Mungkin memang tangan tuhan telah mengatur rentetan kejadian yang mengijinkan aku mendengar monolog Efendi Situmorang, begitu kang tambal ban ini mengaku, lahir di Medan, 58 tahun silam. Menginjakan kaki di Jakarta sejak jaman gubernur Ali Sadikin. Telah menjalani serentetan profesi okupasi diberbagai bidang, mulai dari kernet, supir, pengepul daging babi yang katanya waktu itu 300 perak per kilo hingga jadi buruh angkut yang mengakibatkan jari telunjuk kanannya diamputasi karena ketiban plat besi ketika memasok kebutuhan bahan baku PT. Pindad.
"Tambal ban pak" begitu saja kalimat yang aku katakan pada beliau untuk menambal ban belakang motor yang bocor.

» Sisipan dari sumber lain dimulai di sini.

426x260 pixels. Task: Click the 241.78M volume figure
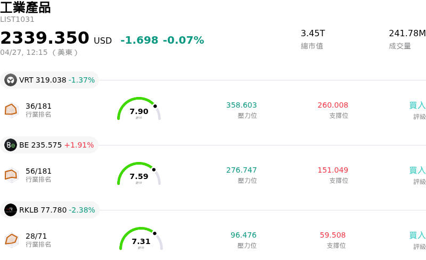407,34
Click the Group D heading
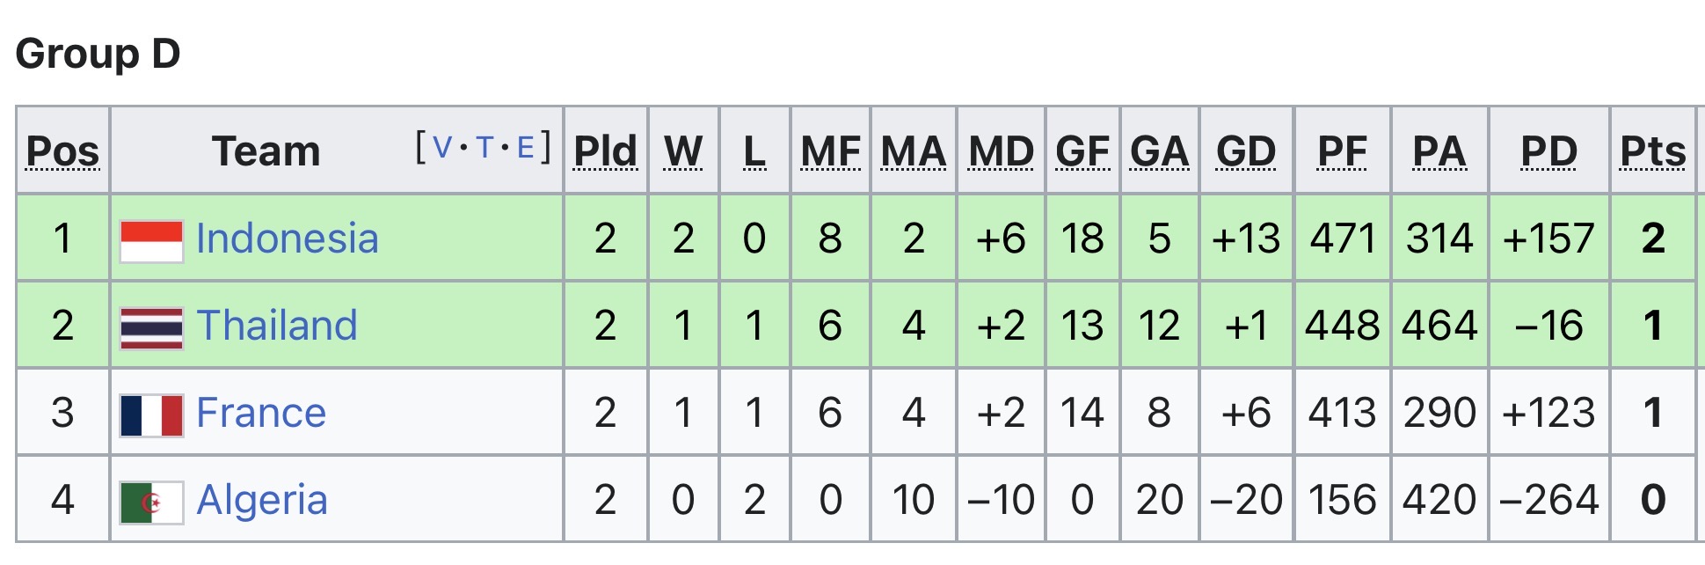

Gerimis kecil masih saja berlangsung dan semakin mengecil rintiknya. Seiring pak Efendi yang ngoprek ban bocor, seperti biasa menunggu adalah waktu yang membosankan, smartphone bisa jadi jalan untuk membunuh waiting time. Menjelajah sosmed, membuka tautan-tautan berita termasuk mengamati artikel kompasiana. Sedang asyik-asyiknya menjelajah lewat smartphone, tiba-tiba.
"Sekarang cari teman susah gak kaya dulu, sekarang orang sibuk sama hendpon, apa-apa lewat henpon" What? Seketika mataku mendelik kaget mencari sumber suara. Mengamati sekitar, cuma ada pak Efendi. Secepat kilat aku paham maksud Pak Efendi, menutup smartphone. Sambil senyum, langsung saja aku lontarkan satu kalimat ke Pak Efendi, Sudah lama pak disini? (Maksudku bertanya sudah berapa lama nambal ban dilokasi itu).
Beliau menjawab tak cuma panjang tapi kali lebar kali lagi dengan tinggi, ruah sudah jawabannya. Ada Ali sadikin, ada uang 20.000 rupiah saja untuk sampai ke Jakarta dari Medan dan lain-lainnya. Oww, timpalku, langsung mengubah muka jadi takjub, wajah polos seolah-olah kagum, pasang muka antusias untuk mengapresiasi sikap keterbukaan dan bersahabatnya. Aku semakin paham pak, lanjutkan, aku akan jadi pendengar yang baik.
Entah kenapa hari itu seolah ocehan pak efendi menjadi narasi monolog, mulai dari opini, deskripsi, protes, keluh-kesah, semuanya. Hanya dengan tetap memasang wajah yg semakin antusias, memainkan raut muka sebagus-bagusnya untuk mengapresiasi, tanpa harus mengerluarkan pertanyaan-pertanyaan, monolognya kian berapi-api penuh semangat.
Mulai dari masalah narkoba, yang konon telah mengubah seorang tetangganya seperti dead man walking, bahkan beberapa tetangga dan pelajar dilingkungannya gemar mengkonsumsi narkoba yang kemudian dikaitkan dengan buruknya aparat penegak hukum, lha masa aparat yang seharusnya memberantas malah tertangkap jadi bandar narkoba? Begitu dia menjelaskan. Masalah harga beer yang dulu cuma 600 perak, yang dikaitkan dengan harga-harga barang saat ini, sekarang, yang relatif lebih mahal. Sekarang tambah susah, katanya menegaskan.